The Best Beer In the World


The Best Beer In the World

As with so many lists of this nature, the top ten best beers in all the world are completely subjective and up to the discretion of the individual palate. I do believe, however, that it wold be tough for any connoisseur to argue against most of the choices in this compilation.

Bali Hai (Indonesia)


I am slightly biased in choosing this light lager for a place in the list. Indonesians are not known for their beer, indeed it is the world’s most populated Muslim country and it is a safe bet to assume that most of the population have never sipped on a pint in their life. However, as a young man travelling there in 1997, I discovered a smooth, and refreshingly light beer that I could purchase for about $1 per quart – a fraction of what I’d pay at home. Though I’ve never seen it since that trip, I am always on the lookout for the distinctive green bottle.

Carlsberg (Denmark)


While on the same trip through Southeast Asia, I met a beautiful danish girl who claimed that the iconic brand from her home country was the best beer in the world. Naturally, I had to explore her claims through a steady regimen of practised beer drinking. While the Carlsberg flavour is entirely its own and it certainly warrants a place on this list, I have to disagree with Charlotte’s assertion.

Heineken (Netherlands)


The Heineken Brewery in the Netherlands is the largest in all of Europe producing a vast quantity of the pale lager. Since 1873 this brew has been making its mark on the world and its currently sold in more than 170 countries world wide. I’d say that no matter where I have travelled, the Heineken label is displayed prominently on the walls of any of the pubs I have stepped foot in, no matter if they are high class or a shack under a tin roof with a dirt floor.

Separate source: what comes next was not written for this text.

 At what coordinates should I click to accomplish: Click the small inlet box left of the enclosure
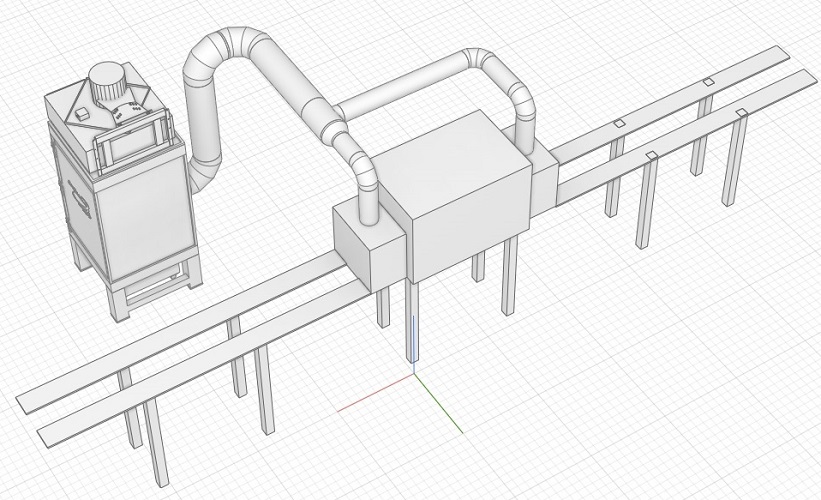(x=369, y=245)
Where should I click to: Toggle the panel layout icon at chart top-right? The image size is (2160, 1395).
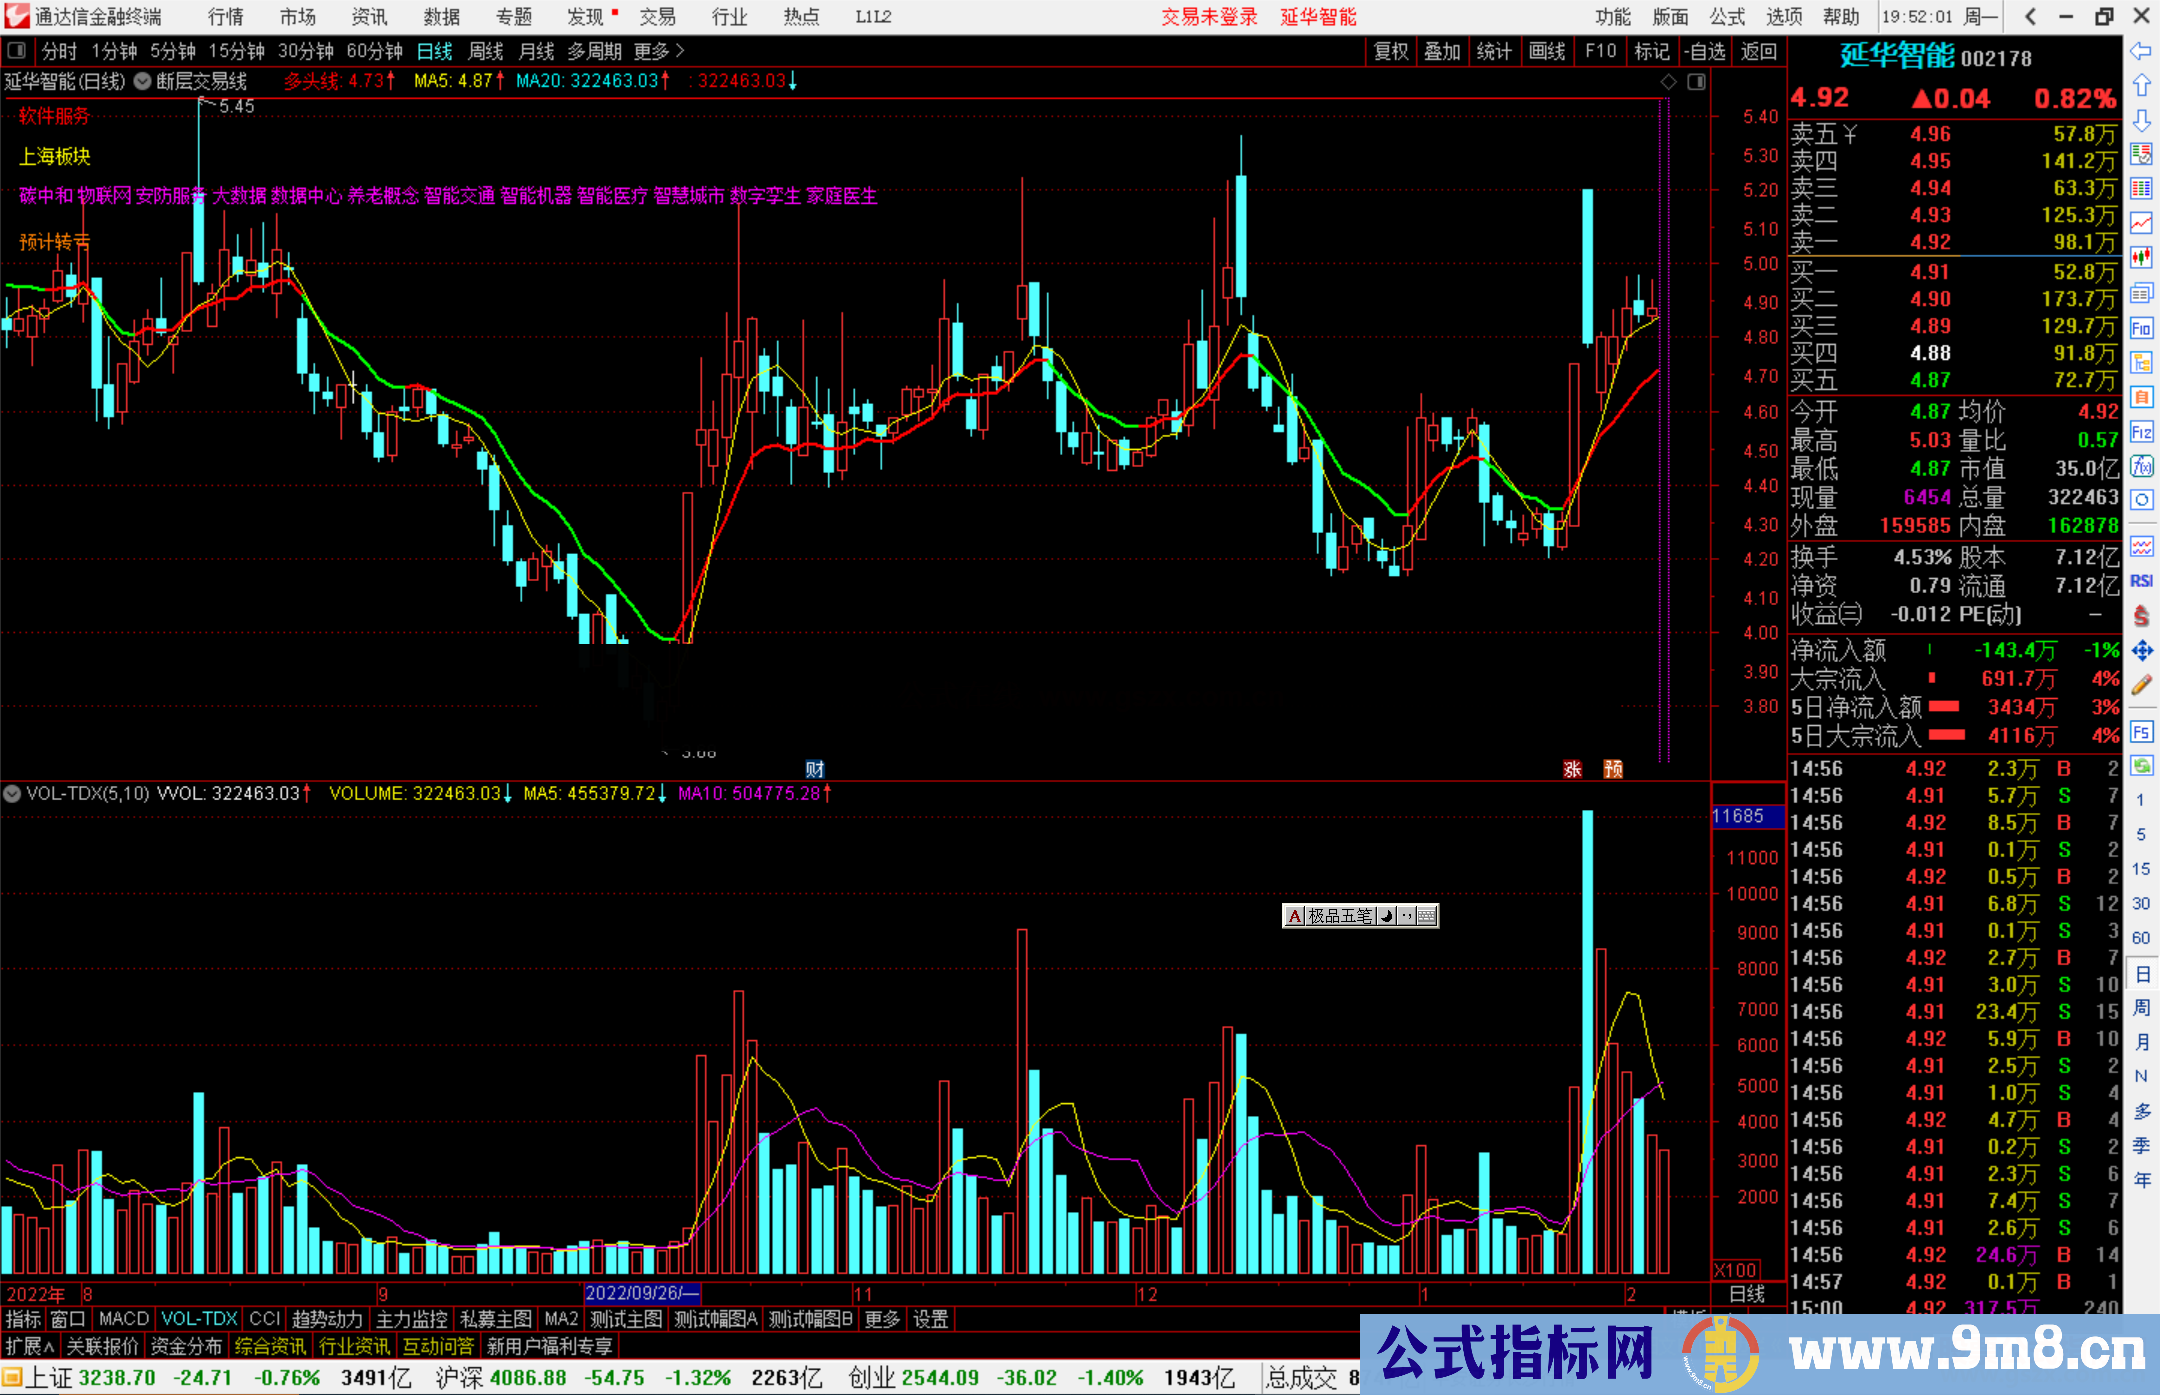[1696, 82]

Old Speckled Hen (United Kingdom)


Old Speckled Hen is perhaps not as well known internationally as, say, Carlsberg or Heineken, but it should be. Brewed at Greene King Brewery, the largest UK-owned brewery in the country, this bitter slowly seems to be gaining more popularity throughout the world. It is said that Greene King has retained the original strain of yeast from 1896 to brew this beer and it seems to make sense to me. When I sip the reddish liquid from a chilled pint glass, the flavour is instantly timeless.

Grolsch (Netherlands)


Koninklijke Grolsch N.V., simply known as Grolsch, has been perfecting the art of brewing beer since the early 1600s. Grolsch Premium Pilsner is the main choice of international beer drinkers and this pilsner is marketed in at least 70 countries globally. When I was picking fruit for an apple farmer in Queensland Australia, I was partnered with a Dutch fellow and I will always remember the day our boss presented us with 6 cold bottles of this beer in gratitude for many hard, hot days in the orchards. Few beers in my life have tasted as good as those did.

Creemore Springs (Canada)


In the small town of Creemore in the province of Ontario, a brewery sits proudly on the main street in a century-old building. There, Creemore Springs Premium Lager is brewed, much to the delight of the people of this province, where the overwhelming majority of the product is sold. The classic microbrewery was eventually bought by Canadian brewing giant, Molson. Despite the takeover, the product hasn’t changed at all and for me, this distinctive lager with the reddish tinge is something of treat – a special gift I buy for myself once in a while.

Kilkenny (Ireland)


Moosehead (Canada)


The oldest of these independently-owned breweries is located in St. John, New Brunswick, where the sixth generation of the Oland family brews their iconic Moosehead Lager. Not only is this beer one of the smoothest and most refreshing beers I’ve ever tried, but there is something about knowing that the Oland family has retained ownership in a time when takeovers by the four large breweries of the world happen regularly that makes this beer taste even better.

Innis and Gunn (Scotland)


Innis and Gunn uses a process of beer creation like no other brewer in the world. This incredibly flavourful beer is aged like a fine scotch in oak barrels for a minimum of thirty days. The result is a mix of flavours that blends the smooth sweetness of toffee with hints of vanilla and citrus. I stumbled across this premium beer not long ago and since that discovery the local liquor store in my small town has been forced to keep a well-stocked shelf of Innis and Gunn available, though they never last long.

Guinness (Ireland)


I’m still trying to convince my wife to let me run a keg line from my basement to a Guinness tap in the centre of the island in my kitchen. If there was one beer I could take with me when I end up shipwrecked on a deserted island, this stout would be it. Not only is a pint of Guinness one of the most beautiful sights in any pub, it actually seems to provide the drinker with a vast assortment of critical nutrients. I’m no expert, but I think a Guinness can actually replace a meal – at least that’s what I tell myself sometimes. Truth be told, there is a reason why Guinness is one of the most recognizable brands of beer in the world. Since 1759 this dark gold has been flowing out of Ireland to the benefit of an entire planet of beer drinkers – they have the formula perfected, without question.